Martyn Joseph: Troubled Horses. Album Review.

Liverpool Sound and Vision Rating 8.5/10

Concentration and a singular vision of focus is often the key to strength in delivering purpose, few in today’s bright lights and multitude of distractions can go a certain length of time without the desire to be pulled away, to glimpse what is outside of the bubble they wish to dedicate a sense of commitment to in which to achieve greatness or at least a weight of fulfilment with honour.

Diversion and interference have gotten the better of us, scrolling past videos in search of a dopamine high, in the pursuit of a belief we are filling our time trying to make ourselves happy; and completely missing the point of existence, it is to be our best selves, to conquer mountains, literal or metaphorical, and concentrate the mind into soothing other’s hearts and keeping Troubled Horses from running wild.

A five day period in which wit, serious contemplation, undeniable examination and a studio filled with the sound of a voice, a guitar, and a harmonica, and in absolute application of the soul to the creation at hand, the soul of Martyn Joseph is once more released to bring harmony and empathy to those who have spent time in the joy and presence of his music and performances.

It is the weight of time that perhaps befuddles many, the purpose of life alluding them so that five days of intensity can feel like a life time, one devoid of contact with a friend, a loved one, always requiring a contact, and never realising a truth that by denying certain moments for a short while can lead to a greater and more enlightening kind of spiritual awakening, one where you get to know yourself, where your life is revealed to be more than a plaything of the obscurity.

Across Troubled Horses Martyn Joseph has created the urge to see attentiveness as a virtue to your own settled thoughts, to go beyond the simpleness of the day crowded with intense diversion, and single out time as an aid, not as a beast to conquer, but as a devoted friend who wants you to stop burdening yourself with unmotivated pleasures.

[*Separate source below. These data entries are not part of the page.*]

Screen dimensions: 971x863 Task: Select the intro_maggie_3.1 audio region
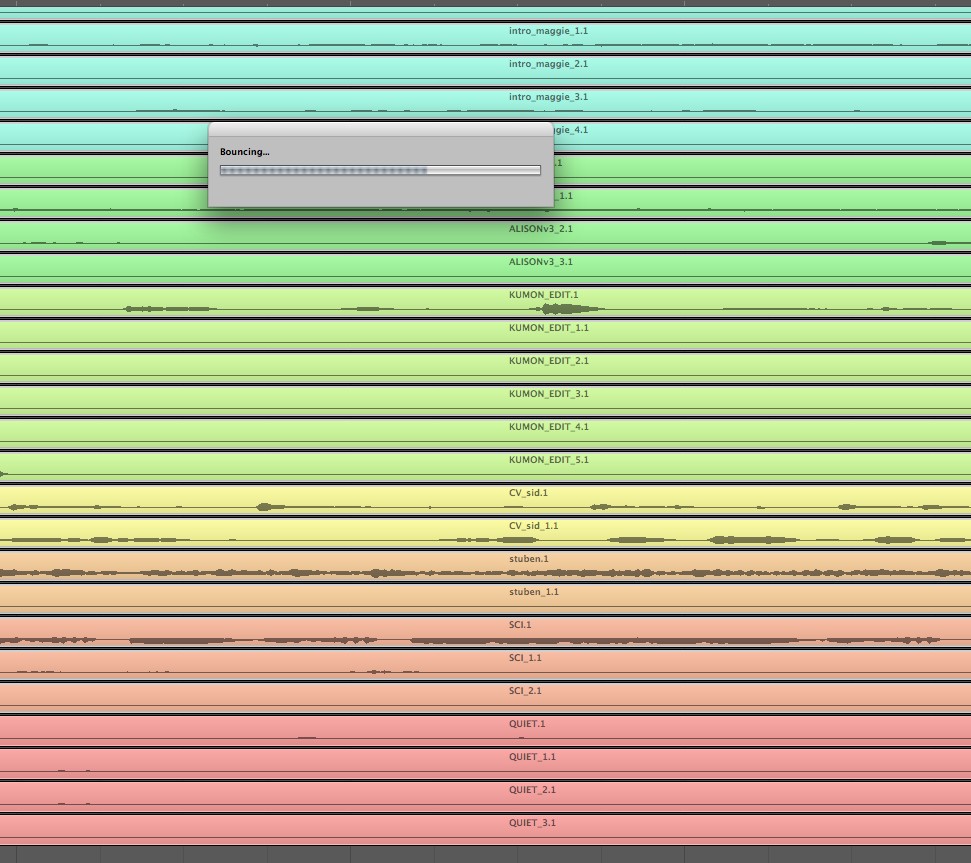tap(548, 103)
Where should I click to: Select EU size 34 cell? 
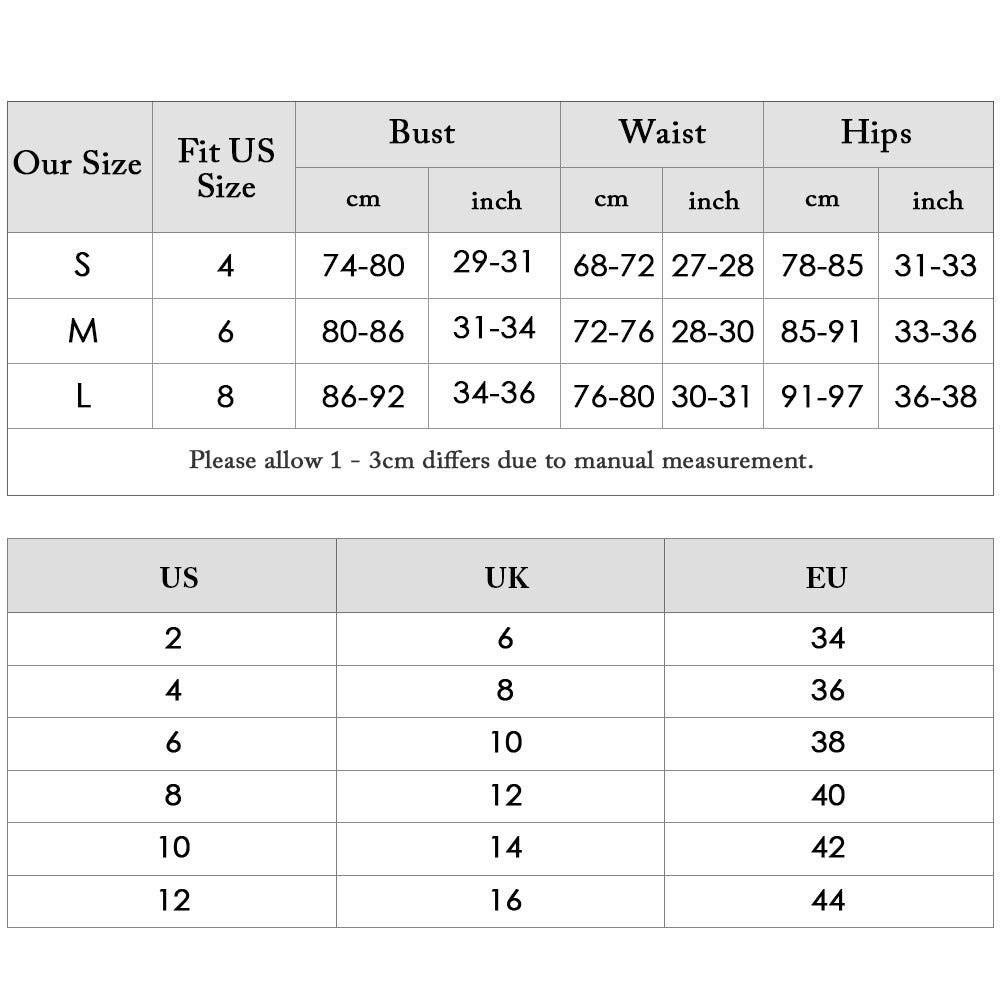(829, 639)
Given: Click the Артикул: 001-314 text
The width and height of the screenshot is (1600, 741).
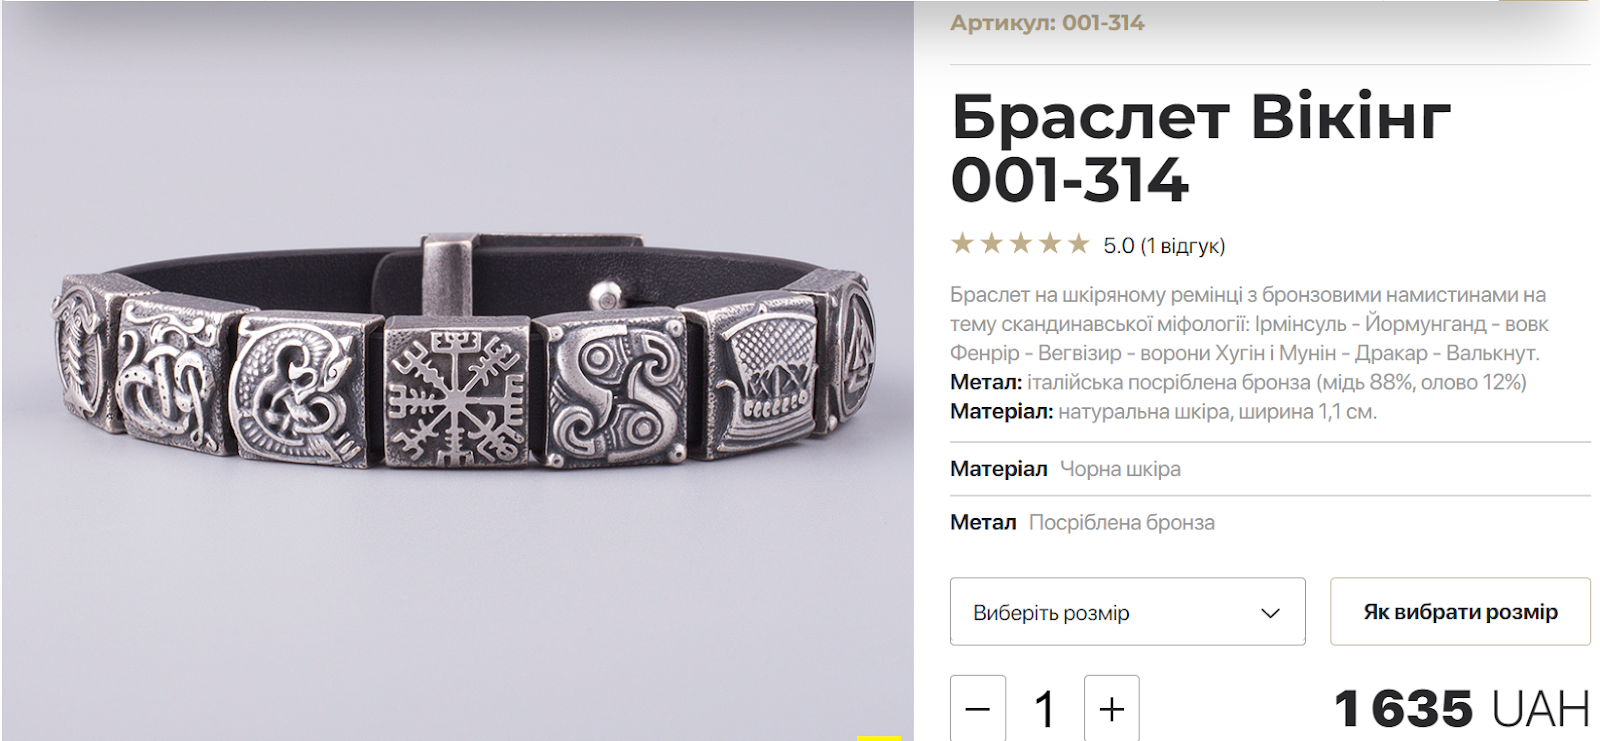Looking at the screenshot, I should 1047,22.

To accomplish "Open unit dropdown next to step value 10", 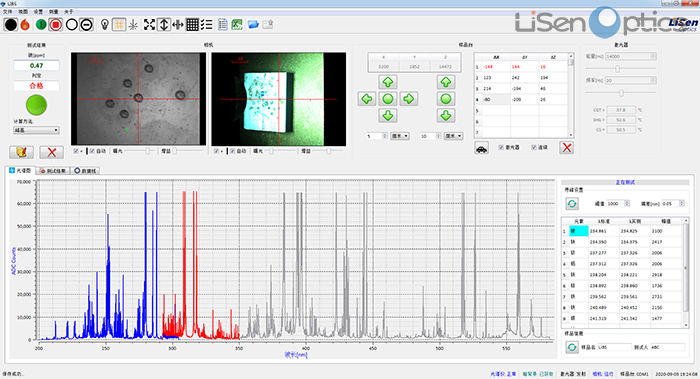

In songs such as the openers Let Me Hear Your Voice, My Song And My Psalm, through sheer direct emphasis in Last Night I Heard America, Getting Older, and In A World That Breaks Your Heart, Martyn Joseph’s incredible insight to sentiment, to powerful emotional direction, and the wit of a man blessed by the awareness of suffering on others, Time becomes not only a friend but a driver, an energy of the now and fighter against the urge of lethargy’s relentless charisma.

To the musicians, the artists, the poets and manifestations of industry of the soul, the humility it takes to be constant is overwhelming, the only thing we can do as fans is to applaud as they become short term hermits as they imagine a world where Troubled Horses and humans alike are found calmed and inspired.